India’s rising tide of Hindu nationalism is an affront to the legacy of Mahatma Gandhi, his great-grandson says, ahead of the 75th anniversary of the revered independence hero’s assassination.
Gandhi was shot dead at a multi-faith prayer meeting on January 30, 1948, by Nathuram Godse, a religious zealot angered by his victim’s conciliatory gestures to the country’s minority Muslim community.
Godse was executed the following year and remains widely reviled, but author and social activist Tushar Gandhi, one of the global peace symbol’s most prominent descendants, says his views now have a worrying resonance in India.
“That whole philosophy has now captured India and Indian hearts, the ideology of hate, the ideology of polarisation, the ideology of divisions,” he told AFP at his Mumbai home.
“For them, it’s very natural that Godse would be their iconic patriot, their idol.”
Tushar, 63, attributes this tectonic shift to the rise of Prime Minister Narendra Modi and his Hindu nationalist Bharatiya Janata Party (BJP).
Modi took office in 2014 and Tushar says his government is to blame for undermining the secular and multicultural traditions that his namesake sought to protect.
“His success has been built on hate, we must accept that,” Tushar added.
“There is no denying that in his heart, he also knows what he is doing is lighting a fire that will one day consume India itself.”
Today, Gandhi’s assassin is revered by many Hindu nationalists who have pushed for a re-evaluation of his decision to murder a man synonymous with non-violence.
A temple dedicated to Godse was built near New Delhi in 2015, the year after Modi’s election, and activists have campaigned to honour him by renaming an Indian city after him.
Godse was a member of the Rashtriya Swayamsevak Sangh (RSS), a still-prominent Hindu far-right group whose members conduct paramilitary drills and prayer meetings.
The RSS has long distanced itself from Godse’s actions but remains a potent force, founding Modi’s party decades ago to battle for Hindu causes in the political realm.
Modi has regularly paid respect to Gandhi’s legacy but has refrained from weighing in on the campaign to rehabilitate his killer.
Tushar remains a fierce protector of his world-famous ancestor’s legacy of “honesty, equality, unity and inclusiveness”.
He has written two books about Gandhi and his wife Kasturba, regularly talks at public events about the importance of democracy and has filed legal motions in India’s top court as part of efforts to defend the country’s secular constitution.
His Mumbai abode, a post-independence flat in a quiet neighbourhood compound, is dotted with portraits and small statues of his famous relative along with a miniature spinning wheel — a reference to Gandhi’s credo of self-reliance.

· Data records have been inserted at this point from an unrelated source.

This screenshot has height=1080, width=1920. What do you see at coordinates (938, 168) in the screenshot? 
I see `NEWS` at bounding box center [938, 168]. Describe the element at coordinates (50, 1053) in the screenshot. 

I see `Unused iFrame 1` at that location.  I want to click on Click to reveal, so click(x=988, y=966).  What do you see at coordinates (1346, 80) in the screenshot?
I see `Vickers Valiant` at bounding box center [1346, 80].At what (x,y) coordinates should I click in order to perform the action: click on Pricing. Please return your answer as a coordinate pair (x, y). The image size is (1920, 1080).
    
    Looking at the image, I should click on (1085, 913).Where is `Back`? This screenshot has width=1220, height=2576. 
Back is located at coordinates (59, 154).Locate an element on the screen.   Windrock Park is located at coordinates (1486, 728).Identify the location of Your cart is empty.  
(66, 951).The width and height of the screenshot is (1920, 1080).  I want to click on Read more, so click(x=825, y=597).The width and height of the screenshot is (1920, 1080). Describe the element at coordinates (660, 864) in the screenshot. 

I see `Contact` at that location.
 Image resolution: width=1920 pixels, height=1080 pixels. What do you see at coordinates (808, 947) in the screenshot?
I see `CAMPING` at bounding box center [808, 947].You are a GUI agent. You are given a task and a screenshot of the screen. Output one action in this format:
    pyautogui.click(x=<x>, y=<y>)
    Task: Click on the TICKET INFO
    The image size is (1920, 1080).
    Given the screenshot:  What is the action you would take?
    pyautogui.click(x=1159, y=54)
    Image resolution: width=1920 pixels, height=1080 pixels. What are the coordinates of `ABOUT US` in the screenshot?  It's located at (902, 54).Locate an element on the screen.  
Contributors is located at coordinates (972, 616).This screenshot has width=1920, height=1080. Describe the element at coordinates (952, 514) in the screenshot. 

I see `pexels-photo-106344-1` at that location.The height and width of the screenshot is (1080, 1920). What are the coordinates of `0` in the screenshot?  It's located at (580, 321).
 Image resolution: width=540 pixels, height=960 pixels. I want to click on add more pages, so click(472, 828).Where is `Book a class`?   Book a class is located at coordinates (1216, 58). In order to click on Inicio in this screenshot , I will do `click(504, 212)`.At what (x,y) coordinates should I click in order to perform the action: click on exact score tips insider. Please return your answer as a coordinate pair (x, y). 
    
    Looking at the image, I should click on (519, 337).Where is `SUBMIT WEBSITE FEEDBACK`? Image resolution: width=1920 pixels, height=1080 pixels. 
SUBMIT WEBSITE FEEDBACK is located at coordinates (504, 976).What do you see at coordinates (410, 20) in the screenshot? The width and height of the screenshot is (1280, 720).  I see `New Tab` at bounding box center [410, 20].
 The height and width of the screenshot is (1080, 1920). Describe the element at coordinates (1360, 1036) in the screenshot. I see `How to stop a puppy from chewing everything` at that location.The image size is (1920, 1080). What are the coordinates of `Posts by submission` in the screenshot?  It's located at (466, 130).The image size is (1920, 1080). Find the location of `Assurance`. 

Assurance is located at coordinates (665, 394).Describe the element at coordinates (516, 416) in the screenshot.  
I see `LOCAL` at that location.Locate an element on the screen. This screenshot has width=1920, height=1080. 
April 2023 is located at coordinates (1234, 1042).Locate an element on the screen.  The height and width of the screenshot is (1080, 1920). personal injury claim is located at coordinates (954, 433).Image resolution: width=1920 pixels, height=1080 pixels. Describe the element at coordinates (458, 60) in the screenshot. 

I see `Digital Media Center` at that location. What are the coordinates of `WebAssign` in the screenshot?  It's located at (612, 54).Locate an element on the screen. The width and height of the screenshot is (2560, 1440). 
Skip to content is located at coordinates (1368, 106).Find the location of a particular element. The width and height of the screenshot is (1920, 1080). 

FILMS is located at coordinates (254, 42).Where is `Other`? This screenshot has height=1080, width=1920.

Tushar is anxious but resigned to the prospect of Modi winning another term in next year’s elections, an outcome widely seen as an inevitability given the weakness of his potential challengers.
“The poison is so deep, and they’re so successful, that I don’t see my ideology triumphing over in India for a long time now,” he says.
“But it fills me with determination to keep fighting.”